10 Francis ‘Two Gun’ Crowley
Francis Crowley was a cop killer and a psychopath—one whose short but intense criminal career landed him in the electric chair at the age of 19. Unafraid to sling lead at the coppers, Crowley took part in a pitched 1931 gunfight that inspired the most famous scene in one of the greatest gangster films ever made, 1949’s White Heat.
When Crowley was 13, his brother was killed while exchanging gunfire with a policeman (who also died), which instilled a lifelong hatred of cops in the young boy. Following an early career as a stick-up kid and car thief, Crowley began robbing banks while on the run for shooting and wounding a New York detective. After killing a cop who asked for his identification in a park one night in May 1931, Crowley was tracked to a Bronx apartment which was subsequently besieged, according to some accounts, by hundreds of cops. Shot four times, he was loaded into an ambulance—where two more guns were discovered strapped to his legs. He had intended to escape from the ambulance the only way he knew how: more shooting.

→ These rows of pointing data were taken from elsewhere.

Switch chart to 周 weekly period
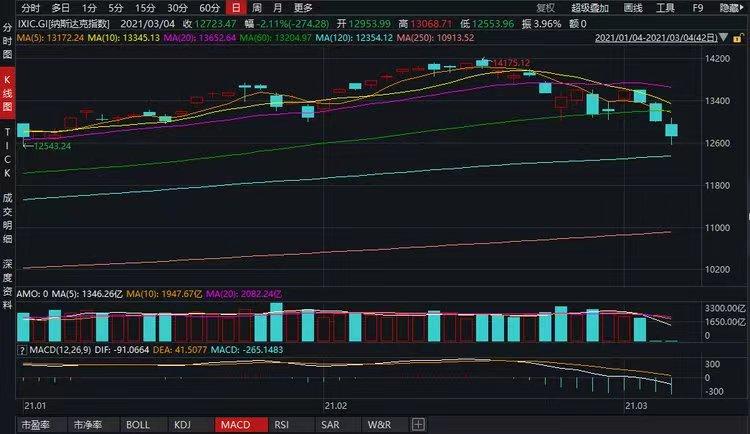 coord(257,7)
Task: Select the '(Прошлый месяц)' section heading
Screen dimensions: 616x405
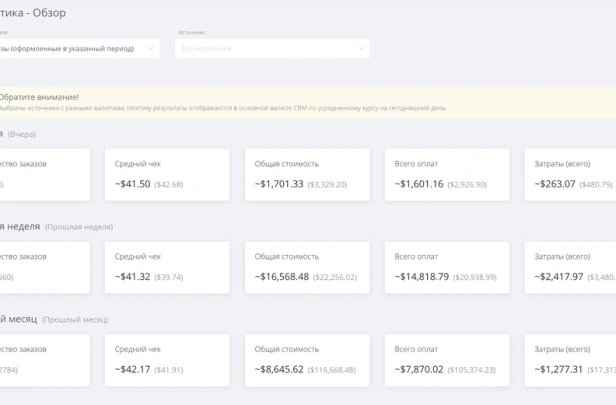Action: 76,319
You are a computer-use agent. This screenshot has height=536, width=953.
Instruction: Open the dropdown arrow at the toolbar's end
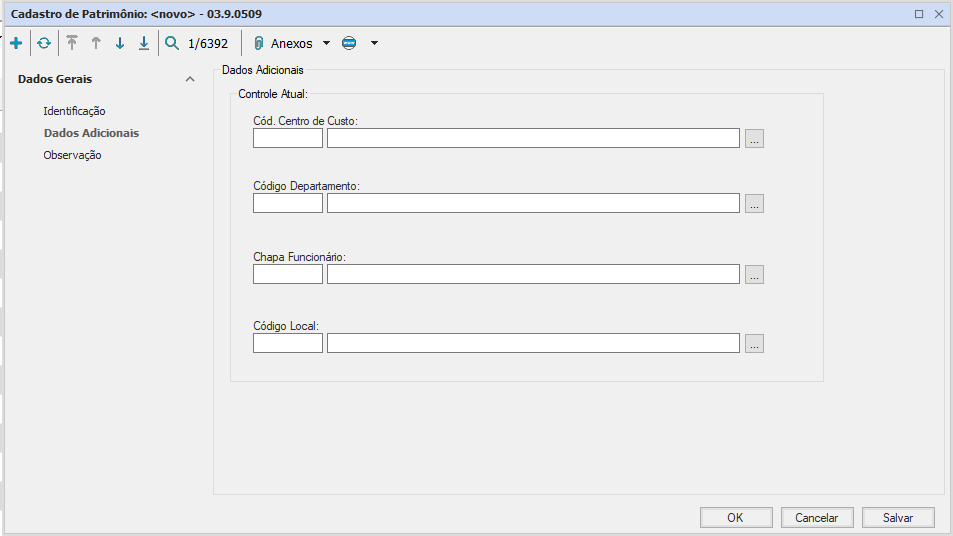coord(374,44)
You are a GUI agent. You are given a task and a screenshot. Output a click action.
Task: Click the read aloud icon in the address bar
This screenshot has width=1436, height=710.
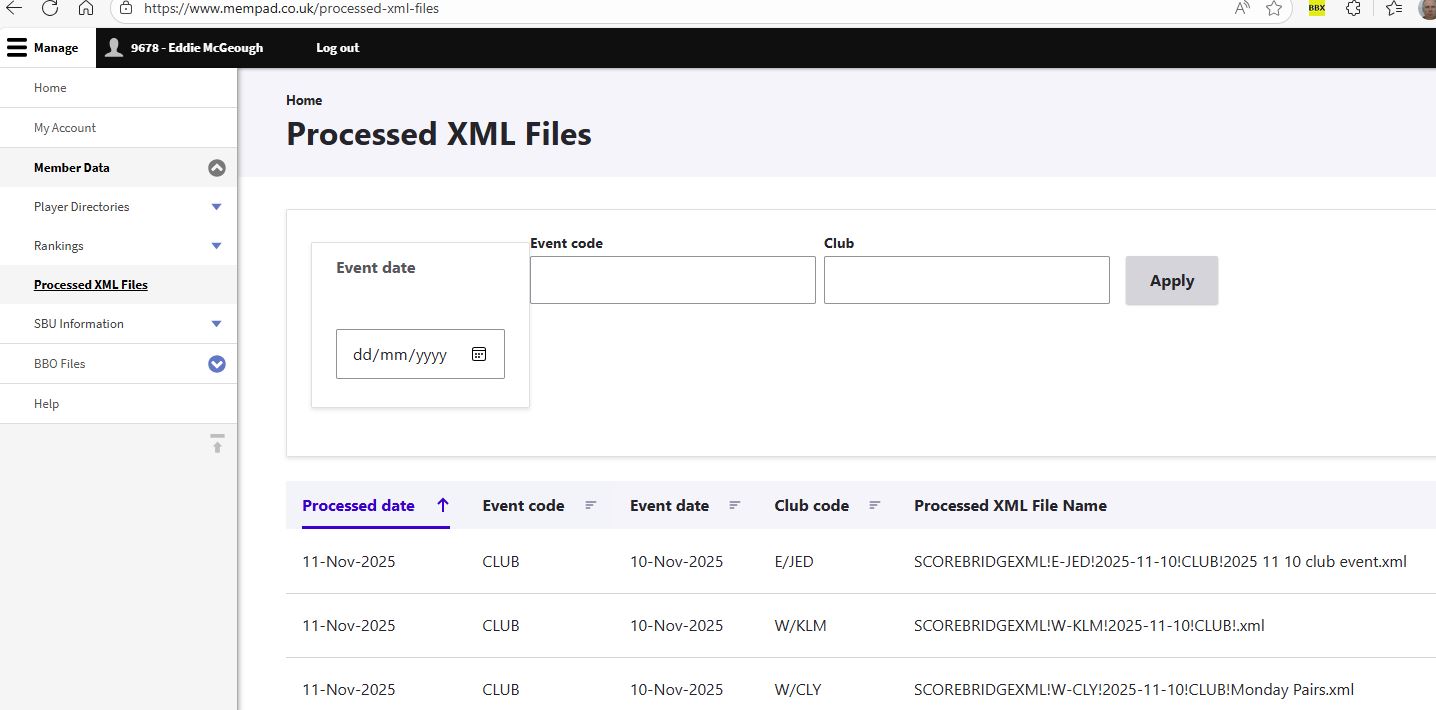pyautogui.click(x=1240, y=9)
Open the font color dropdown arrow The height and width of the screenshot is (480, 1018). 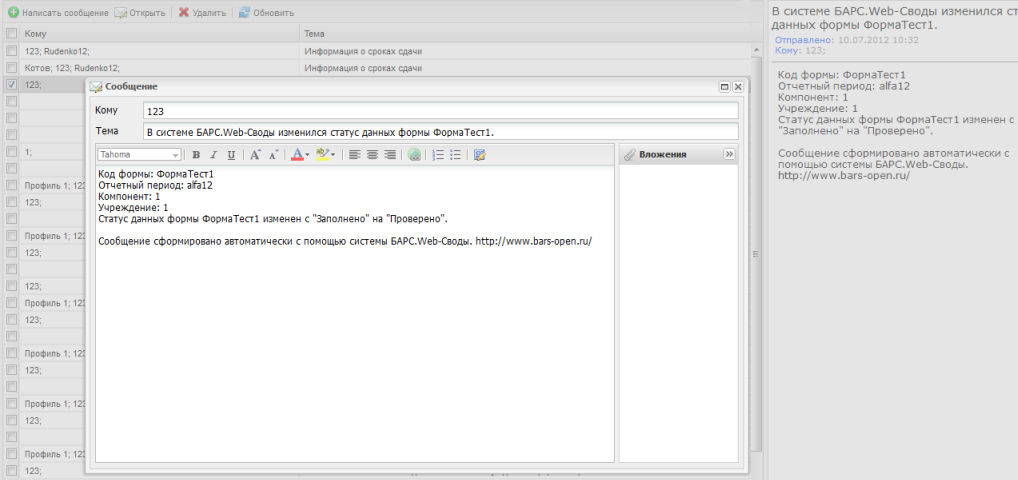pyautogui.click(x=307, y=155)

“Two-Gun” Crowley was electrocuted early the next year in Sing Sing, and 2,000 people applied for tickets to watch the execution.
9 Edward J. Adams
A bootlegger and robber of banks and trains, Eddie Adams graduated to murder in 1920 when he and his partner, John Callahan, attempted to rob a Kansas City gambling den. Caught and sentenced to life for killing a man during the robbery, Adams jumped from the train while being transported to a Missouri prison, only to be recaptured, and escape again six months later. During the next year or so (the last one of his life) he would kill at least half a dozen more people—including three Wichita, Kansas police officers.

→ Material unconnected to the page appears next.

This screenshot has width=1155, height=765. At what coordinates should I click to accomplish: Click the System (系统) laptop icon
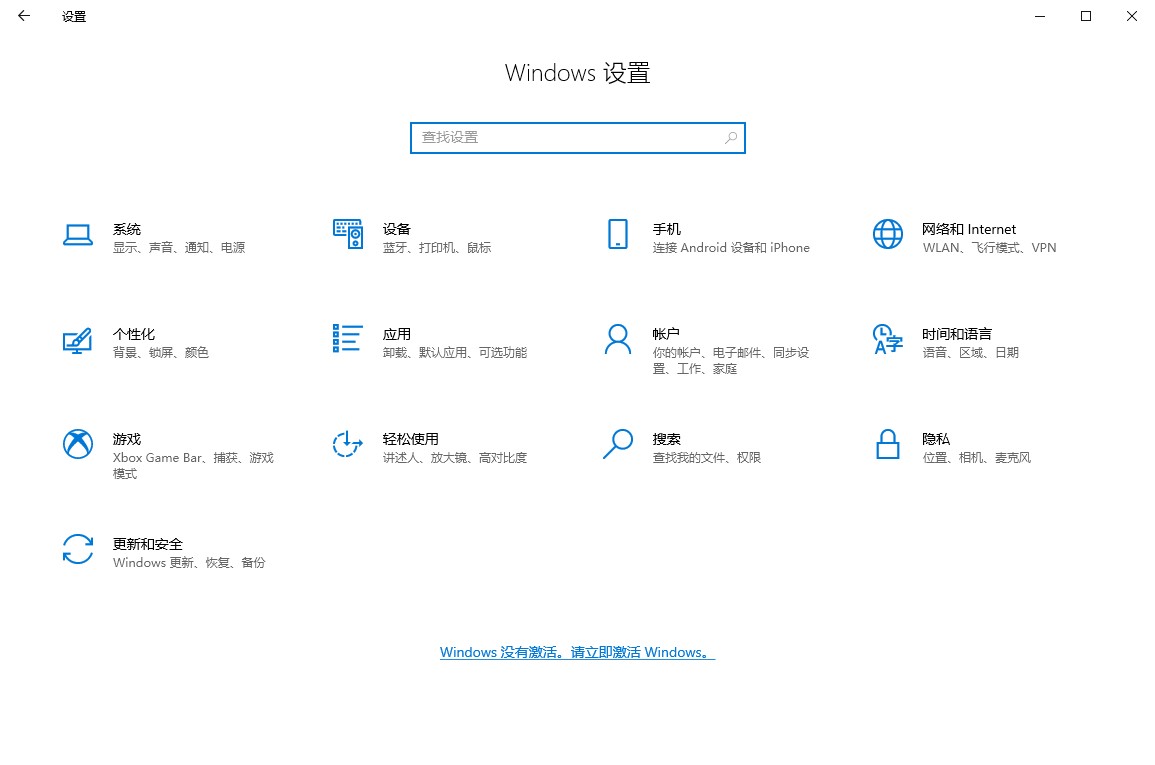point(78,234)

Adams’ final shootout occurred on November 23, 1921. While attempting to rent a car, he was recognized by the shop’s owner, who called the police; three officers entered through the backdoor and surprised Adams and almost managed to restrain him before he was able to pull his gun free and shoot one of the officers dead. One of the remaining officers wisely took cover while Adams exchanged gunfire with the third, wounding him. The hidden officer lined up his shot and killed Adams. His body was put on display for the public he had terrorized, and eighteen of Adams’ accomplices were arrested and imprisoned after his death.
8 Buck Barrow
Marvin “Buck” Barrow was a member of the Barrow Gang and the older brother of Clyde Barrow. He, his wife Blanche, and Clyde’s girlfriend (Bonnie Parker) constituted the core of the gang that attracted national attention for their robberies of banks, gas stations, and convenience stores—and for Clyde’s Browning semi-automatic rifle, which he was just as quick to use as the stories say.

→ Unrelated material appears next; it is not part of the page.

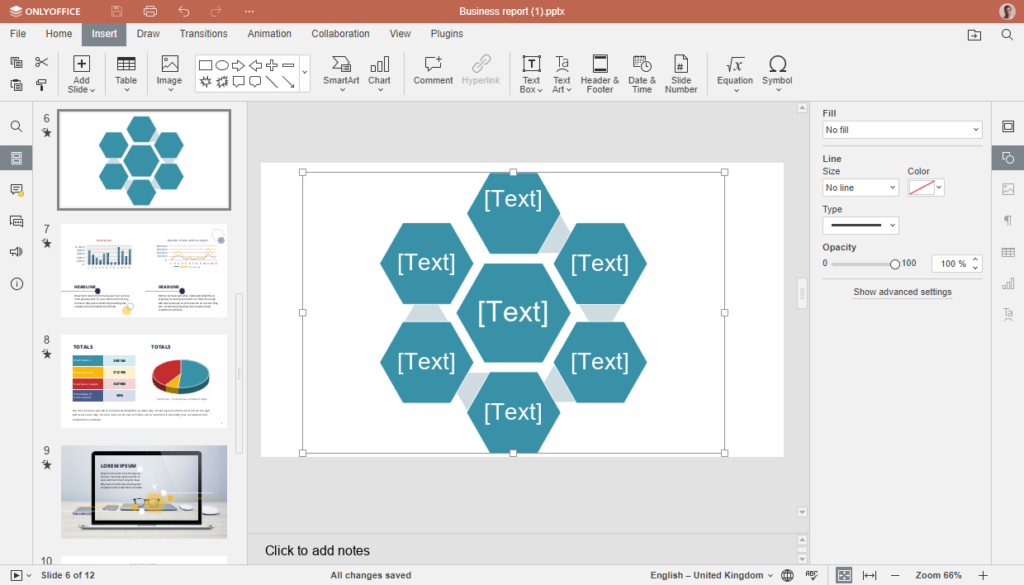
Task: Toggle Fit to Slide view mode
Action: (x=844, y=575)
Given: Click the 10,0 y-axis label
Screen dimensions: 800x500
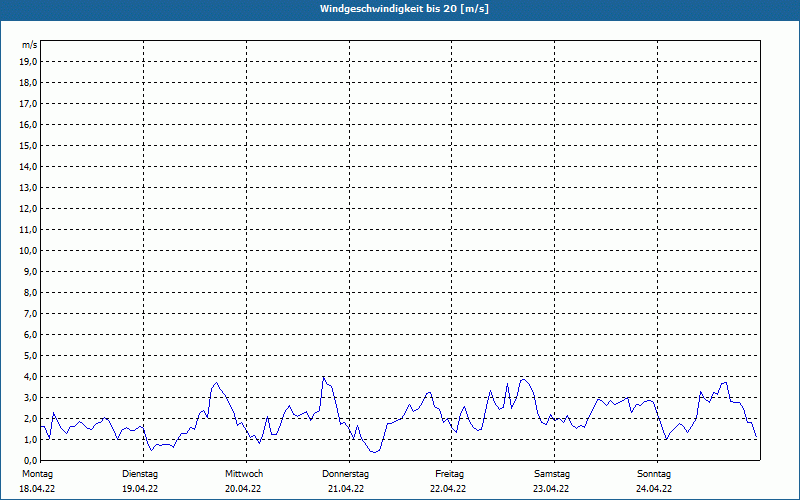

Though Bonnie and Clyde’s 1934 ambush by police is iconic (its portrayal in the 1967 Hollywood adaptation remains one of the more shocking illustrations of gun violence in film), a shootout a year earlier may have been the beginning of the end. In July 1933, Bonnie and Clyde, Buck and Blanche, along with their associate W. D. Jones, were engaged by police in Platte City, Missouri twice over a period of five days. Buck and Blanche were captured while the rest of the gang slipped away yet again.
Buck died from his wounds, but Blanche survived to serve six years in prison. She was released and died of cancer in 1988 at the age of 77.
7 Jake Fleagle
Another band of Prohibition-Era outlaws, the Fleagle gang (brothers Jake and Ralph along with Howard Royston and George Abshire) robbed banks, and lots of them. The gang was active for for over 10 years and is said to have gotten away with over $1 million, which in today’s currency is . . . a lot. After robbing a bank in Lamar, Colorado in 1928, the gang became the first case in which a conviction was based on fingerprint evidence.
The robbery had started going downhill when the bank’s president managed to duck into his office and grab a .45. In the chaos that followed, Howard Royston was shot in the jaw and several bank employees were killed, including the president and his son. They were able to escape to a Kansas farm owned by Jake, but were understandably forced to seek out a doctor for Royston’s wound. The Fleagle brothers went to the home of a local doctor—whom they later killed—with a story about an injured farmhand. It was on the doctor’s car that Jake Fleagle deposited the fingerprint that would nail him. Authorities lifted the print from a stuck window that Jake had forgotten to wipe down. Over a year after the Lamar robbery, Jake was picked up under an alias for a different crime and fingerprinted. He was released, but later suffered a fatal wound during a shootout on a train.
6 Al Brady
In early 1935, petty criminal Al Brady occasionally visited the Indiana farm of a friend, where he became acquainted with Jim Dalhover, a local moonshiner. In March of that year, Jim’s still was raided and shut down, and after serving 60 days, he was easily convinced by his buddy that bank robbery would be much more lucrative. Over the next couple years, their gang would commit 200 robberies, culminating in the most violent gun battle in the history of Maine. Brady and Dalhover, along with Clarence Shaffer Jr. and Charles Geiseking, were first apprehended after the murder of an Indianapolis policeman and Indiana state trooper in 1936. All but Geisking escaped from jail in Greenfield, and eventually wound up in Bangor, Maine after robbing and shooting their way through Maryland and Connecticut. After attempting to arrange for the purchase of automatic weapons from a Bangor sporting goods store, the trio were met by FBI agents when coming to claim their order.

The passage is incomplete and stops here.